Periodic Reporting for period 1 - KARST (KARST: Predicting flow and transport in complex Karst systems)
Reporting period: 2023-05-01 to 2024-10-31
WP1: Physical laws at the conduit scale
Individual conduit geometry: The KARST team at UNINE has acquired a mobile LIDAR (Laser Imaging Detection and Ranging) instrument for the 3D scanning of karst conduits (caves). So far, a total of 17 conduits have been scanned in Slovenia, Switzerland, and France. The obtained point clouds are used to generate geographic meshes and to define geometrical descriptors in interaction with the teams at UL and IFPEN. The team at UNINE has generated synthetic rough conduits using a representation of the wall geometry by multi-Gaussian random fields.
Flow and transport experiments: The laboratory setup at IFPEN is ready and has been tested for flow in a smooth cylindrical conduit. Also, the particle imaging velocimetry (PIV) has been tested and is ready. The INRIA team has set up a laboratory and designed a workflow for the fabrication of scaled and transparent conduits (for PIV) and has manufactured inlet and test sections for the laboratory setup. The team has selected a set of representative conduits for 3D printing.
Flow and transport simulations: The CSIC team has set up three flow simulators for CFD simulations. The simulators are based on OpenFoam and NEK5000, for which an immersed boundary method was implemented to represent the complex conduit wall geometries. The simulators were validated for smooth conduits. Also, a particle tracking algorithm was implemented and validated.
Flow and transport laws at conduit scale: Using CFD simulations, the CSIC team has determined large scale descriptors for flow upscaling in terms of the Darcy friction factor for complex geometries and wavy conduits. The UNINE and CSIC teams have derived a methodology for the upscaling of laminar and turbulent flow in complex conduit geometries.
WP2: Karst network structure
Data collection and network geometry: The UNINE team has collected so far 206 data sets on cave network geometries from around the world from speleology clubs and public data bases. The team has established a workflow for data processing and extraction of network attributes. A data base structure and data base was established in the git repository of KARST, which is one of the most coherent data sets on cave geometries worldwide currently available.
Karst network characterization and analysis: For the characterization and analysis of graphs underlying karst networks, the UL team has explored possible mechanisms of speleogenesis. Also in this context, the UL and SFU teams have studied graphs on surfaces and flows in relation to spectral properties of discrete Laplacian operators, geometric representations and geometric optimization problems, nowhere-zero flows of graphs on surfaces, and nowhere-zero flows of graphs on surfaces.
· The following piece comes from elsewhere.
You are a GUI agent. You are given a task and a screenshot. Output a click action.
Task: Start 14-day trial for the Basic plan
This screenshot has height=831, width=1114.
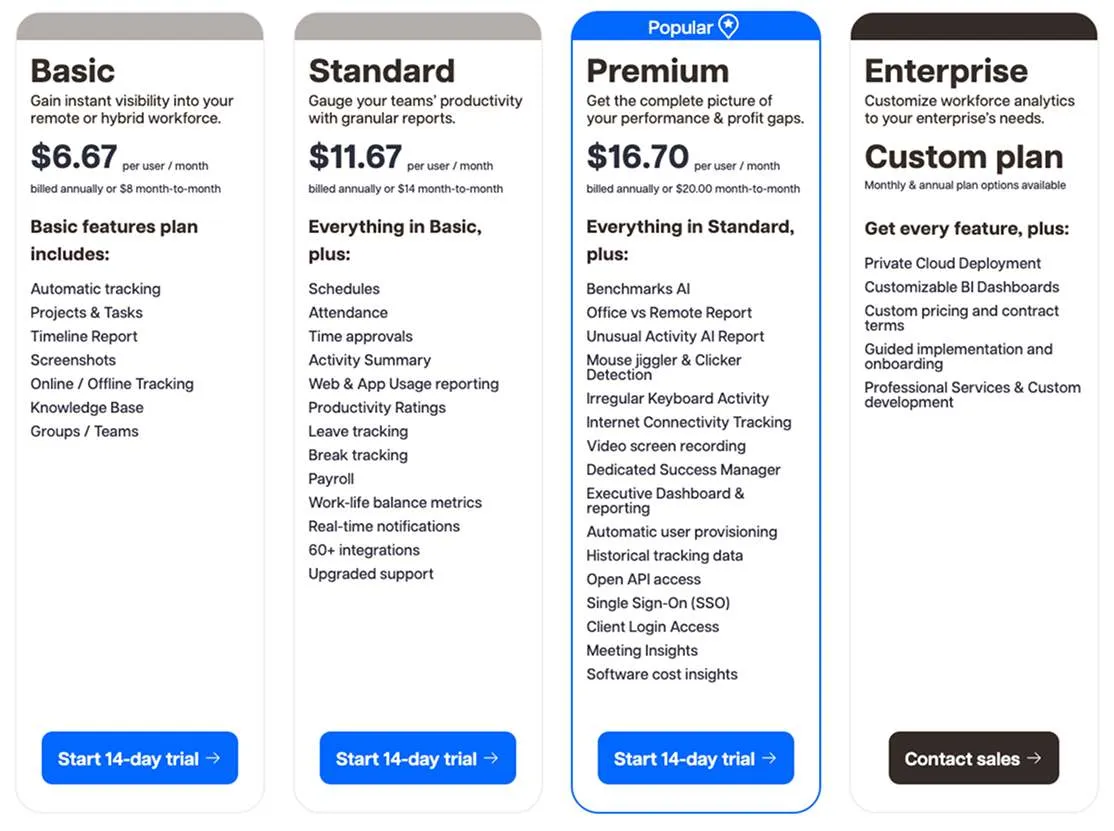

Simulating cave networks: The UNINE team has been developing a graph simulator using neural networks that allows to generate an ensemble of graphs starting from a real mapped karst system preserving basic graph statistics. A workflow was developed that consists in extracting the data set from real world data, training and testing the neural network using the graph adjacency matrix, and subsequently training and testing a denoising diffusion probabilistic model (DDPM). The generators are available to the KARST team through the git repository.
WP3: Physical laws at the network scale
Network scale numerical flow and transport simulator: The CSIC and IFPEN teams have implemented network scale simulators (openkarst) for flow under pressurized and open-channel flow conditions based on the Darcy-Weisbach and Saint-Venant equations. The codes operate on arbitrary network topologies and heterogeneity in hydraulic and geometric properties. Transport is implemented based on a time-domain random walk method. The openkarst code is available to the KARST team through the git repository.
Flow upscaling: Based on the network simulators for pressurized flow, the IFPEN and CSIC teams have studied flow upscaling on two and three-dimensional spatial random networks characterized by a complex geometry (close to the percolation threshold) or by broad statistical distributions of conduit apertures on maze-like networks. The network effective conductivity (laminar flow) and effective friction factor (turbulent flow) was studied as well as the relation between heterogeneity and flow distribution.
Transport upscaling: Based on the detailed network scale flow and transport simulations, the CSIC team has derived a stochastic model for the prediction of network scale solute transport. The model is parameterized in terms of the network flow tortuosity and statistical distribution of flow rates.
WP1:
• Unprecedented inventory of three-dimensional cave geometries at the conduit scale
• Critical Reynolds number for transition to turbulent flow conditions decreases with increasing aperture variability.
• Colebrook-White model and similar cannot be used for flow parameterization in strongly variable conduits.
WP2:
• Unprecedented data set of karst network geometries worldwide
• Novel simulator for stochastic karst networks based on combination of GraphRNN and GraphDDPM
WP3:
• Fully coupled non-linear network flow simulator for pressurized-open-channel flow under laminar and turbulent flow conditions
• Network scale pressurized flow can be quantified by an effective friction factor that depends on the network heterogeneity
• Network scale transport can be predicted by a stochastic time-domain random walk model in terms of the flow statistics under laminar and turbulent flow conditions.